*The records*.
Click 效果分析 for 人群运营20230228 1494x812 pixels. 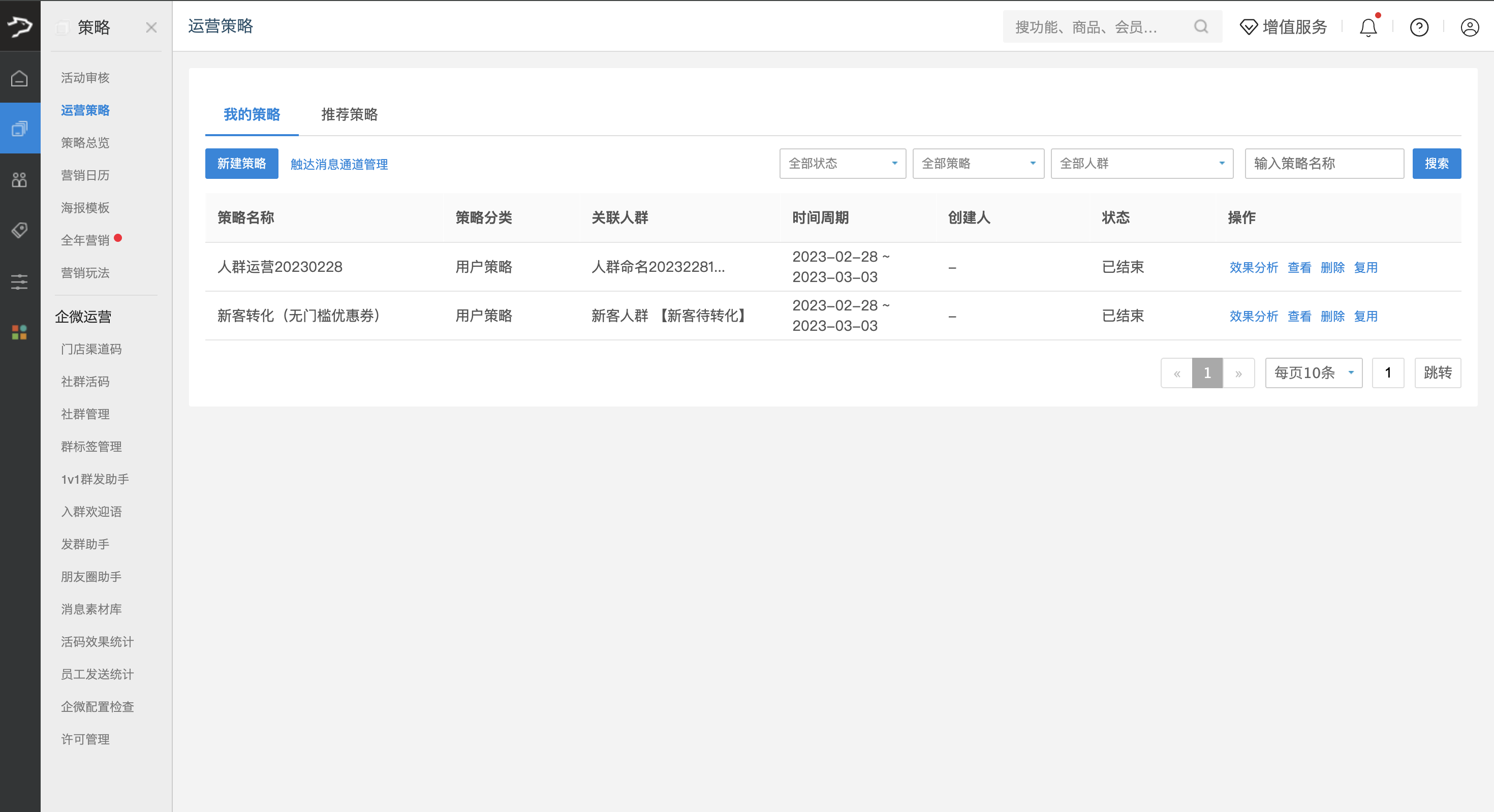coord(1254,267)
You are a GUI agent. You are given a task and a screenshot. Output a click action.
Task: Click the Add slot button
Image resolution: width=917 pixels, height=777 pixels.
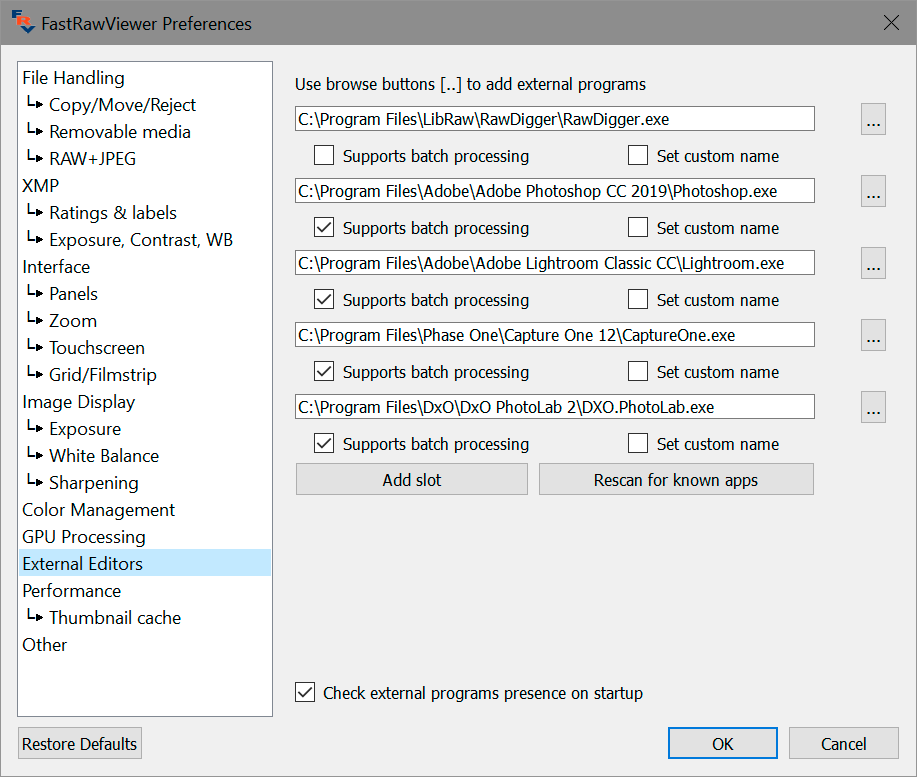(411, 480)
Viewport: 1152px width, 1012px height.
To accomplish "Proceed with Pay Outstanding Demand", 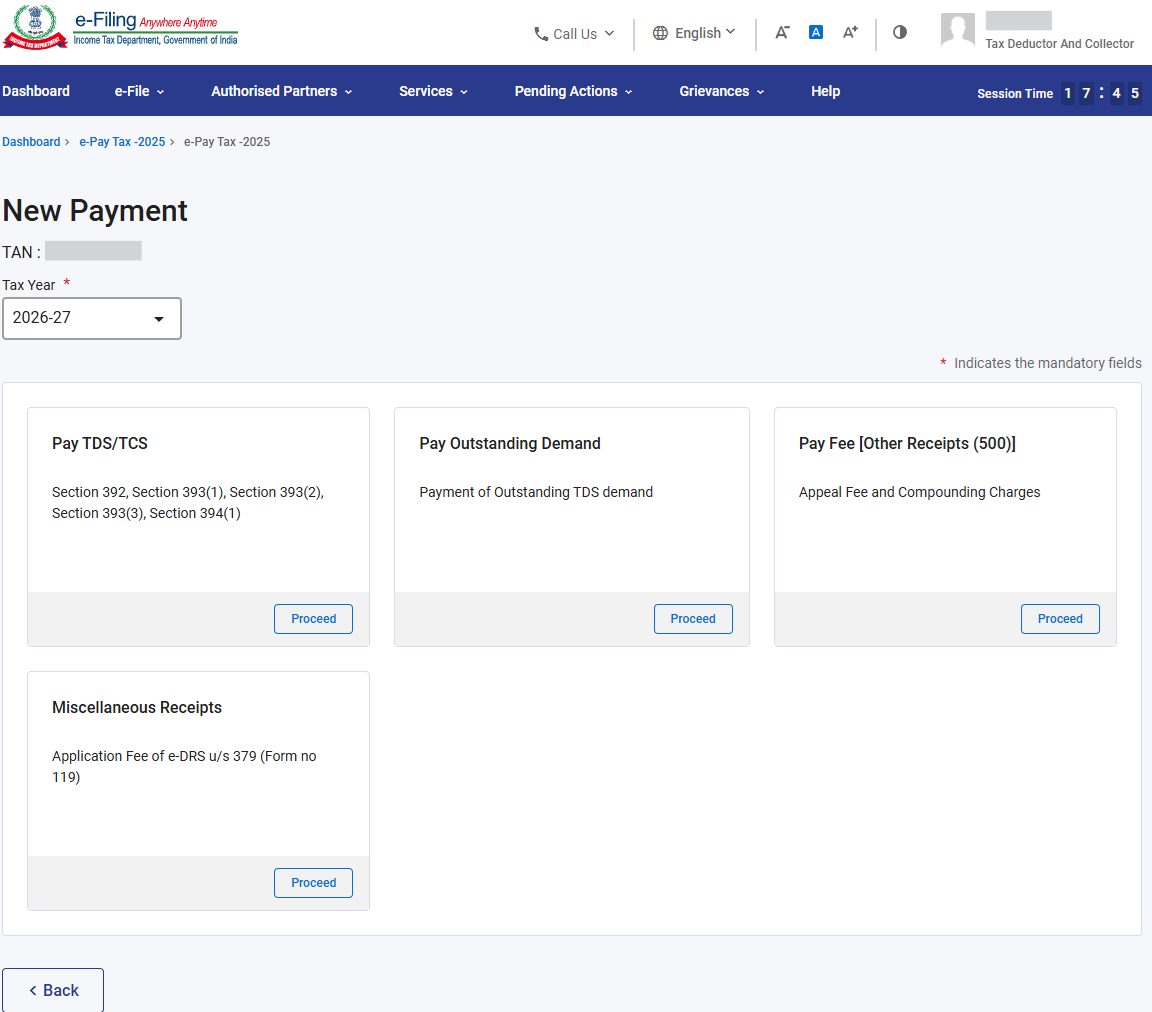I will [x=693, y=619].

*What to produce*. Count the lines of the material above that contain the string "width", treating uppercase and lowercase letters as different. Give only the number.

*Solved problem*. 2